When we subtract the fractional parts, we get

{\color{blue}\dfrac{1}{3}} - {\color{red}\dfrac{2}{3}}.

However, we cannot perform this subtraction because {\color{red}\dfrac{2}{3}} is larger than {\color{blue}\dfrac{1}{3}}.

To get around this problem, we write each mixed number as an improper fraction and then subtract:

  • Writing \color{blue}4\,\dfrac 1 3 as an improper fraction, we have \dfrac{(4\times 3)+1}{3} = {\color{blue}\dfrac{13}{3}}.

  • Writing \color{red}3\,\dfrac 2 3 as an improper fraction, we have \dfrac{(3\times 3) + 2}{3} = {\color{red}\dfrac {11} 3}.

We can now carry out the subtraction in the usual way.

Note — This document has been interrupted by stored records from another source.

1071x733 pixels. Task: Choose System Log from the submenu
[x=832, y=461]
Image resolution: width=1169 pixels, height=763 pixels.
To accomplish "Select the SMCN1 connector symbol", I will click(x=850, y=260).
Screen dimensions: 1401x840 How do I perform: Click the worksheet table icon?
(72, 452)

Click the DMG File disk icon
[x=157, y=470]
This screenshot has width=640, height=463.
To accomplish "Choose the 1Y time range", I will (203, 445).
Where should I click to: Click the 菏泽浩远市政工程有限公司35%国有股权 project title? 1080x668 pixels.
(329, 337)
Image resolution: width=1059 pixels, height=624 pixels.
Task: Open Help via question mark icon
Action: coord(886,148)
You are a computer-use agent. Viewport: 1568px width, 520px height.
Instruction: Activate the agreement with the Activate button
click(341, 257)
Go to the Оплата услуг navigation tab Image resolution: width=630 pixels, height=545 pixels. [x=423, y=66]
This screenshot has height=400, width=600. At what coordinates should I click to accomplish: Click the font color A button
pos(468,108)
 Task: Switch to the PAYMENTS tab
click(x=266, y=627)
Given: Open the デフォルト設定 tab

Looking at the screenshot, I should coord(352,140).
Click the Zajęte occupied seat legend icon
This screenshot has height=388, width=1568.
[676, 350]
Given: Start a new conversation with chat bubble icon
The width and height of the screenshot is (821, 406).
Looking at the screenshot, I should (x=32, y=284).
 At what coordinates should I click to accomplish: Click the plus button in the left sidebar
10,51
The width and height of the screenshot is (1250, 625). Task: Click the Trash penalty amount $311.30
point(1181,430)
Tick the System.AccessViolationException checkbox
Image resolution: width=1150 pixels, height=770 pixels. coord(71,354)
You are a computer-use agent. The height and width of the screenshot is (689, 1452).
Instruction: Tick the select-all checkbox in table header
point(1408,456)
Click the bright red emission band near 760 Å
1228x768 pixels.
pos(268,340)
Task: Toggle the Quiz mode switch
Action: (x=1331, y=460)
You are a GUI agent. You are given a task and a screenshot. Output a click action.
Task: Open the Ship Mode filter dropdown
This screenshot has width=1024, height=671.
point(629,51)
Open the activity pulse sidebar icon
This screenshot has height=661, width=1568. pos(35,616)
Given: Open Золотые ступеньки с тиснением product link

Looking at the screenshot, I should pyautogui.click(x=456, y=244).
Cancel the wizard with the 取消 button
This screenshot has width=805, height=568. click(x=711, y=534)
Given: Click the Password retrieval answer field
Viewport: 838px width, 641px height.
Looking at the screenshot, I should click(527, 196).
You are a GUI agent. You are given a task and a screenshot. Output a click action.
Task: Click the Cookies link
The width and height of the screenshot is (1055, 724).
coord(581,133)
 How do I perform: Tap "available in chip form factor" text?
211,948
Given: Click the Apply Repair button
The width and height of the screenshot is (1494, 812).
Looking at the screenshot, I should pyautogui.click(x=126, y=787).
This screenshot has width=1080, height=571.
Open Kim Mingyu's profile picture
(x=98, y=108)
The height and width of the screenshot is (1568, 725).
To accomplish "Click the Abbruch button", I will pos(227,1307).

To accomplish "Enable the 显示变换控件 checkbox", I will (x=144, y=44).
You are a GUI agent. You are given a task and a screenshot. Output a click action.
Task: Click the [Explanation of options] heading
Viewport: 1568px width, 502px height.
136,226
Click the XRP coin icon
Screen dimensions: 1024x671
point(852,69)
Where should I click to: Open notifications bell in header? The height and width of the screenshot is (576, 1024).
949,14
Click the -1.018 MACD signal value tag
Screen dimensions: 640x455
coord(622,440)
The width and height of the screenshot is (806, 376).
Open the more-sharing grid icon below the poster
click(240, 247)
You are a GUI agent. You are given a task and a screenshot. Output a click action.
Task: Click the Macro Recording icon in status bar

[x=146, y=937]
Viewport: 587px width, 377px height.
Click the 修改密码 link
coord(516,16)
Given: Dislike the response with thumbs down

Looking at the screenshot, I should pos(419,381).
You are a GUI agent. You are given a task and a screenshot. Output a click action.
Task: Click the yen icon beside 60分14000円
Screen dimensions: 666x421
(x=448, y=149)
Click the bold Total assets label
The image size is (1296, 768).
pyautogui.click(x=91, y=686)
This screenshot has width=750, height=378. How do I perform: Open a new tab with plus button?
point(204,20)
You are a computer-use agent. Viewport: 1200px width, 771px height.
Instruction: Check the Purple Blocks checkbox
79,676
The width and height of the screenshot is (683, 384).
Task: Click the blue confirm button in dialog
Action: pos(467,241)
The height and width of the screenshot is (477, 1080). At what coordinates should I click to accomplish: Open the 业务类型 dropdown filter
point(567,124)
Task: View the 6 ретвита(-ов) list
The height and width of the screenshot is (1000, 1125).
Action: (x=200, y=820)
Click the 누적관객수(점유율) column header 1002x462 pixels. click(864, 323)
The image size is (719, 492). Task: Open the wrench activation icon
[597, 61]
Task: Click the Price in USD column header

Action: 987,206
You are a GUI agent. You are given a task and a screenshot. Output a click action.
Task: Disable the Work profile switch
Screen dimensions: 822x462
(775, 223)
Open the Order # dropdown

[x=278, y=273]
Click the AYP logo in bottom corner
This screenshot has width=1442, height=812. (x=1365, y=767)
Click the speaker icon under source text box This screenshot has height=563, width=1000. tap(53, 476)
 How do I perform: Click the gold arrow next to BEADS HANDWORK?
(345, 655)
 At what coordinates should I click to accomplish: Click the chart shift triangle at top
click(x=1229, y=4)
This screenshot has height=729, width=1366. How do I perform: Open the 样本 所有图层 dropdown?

\begin{align*} {\color{blue}4\,\dfrac{1}{3}} - {\color{red}3\,\dfrac{2}{3}} &= {\color{blue}\dfrac{13}{3}} - {\color{red}\dfrac{11}{3}} \\[5pt] &= \dfrac{13-11}{3} \\[5pt] &= \dfrac{2}{3} \end{align*}

Therefore, we conclude that

4 \,\dfrac{1}{3} - 3 \, \dfrac{2}{3} = \dfrac{2}{3}.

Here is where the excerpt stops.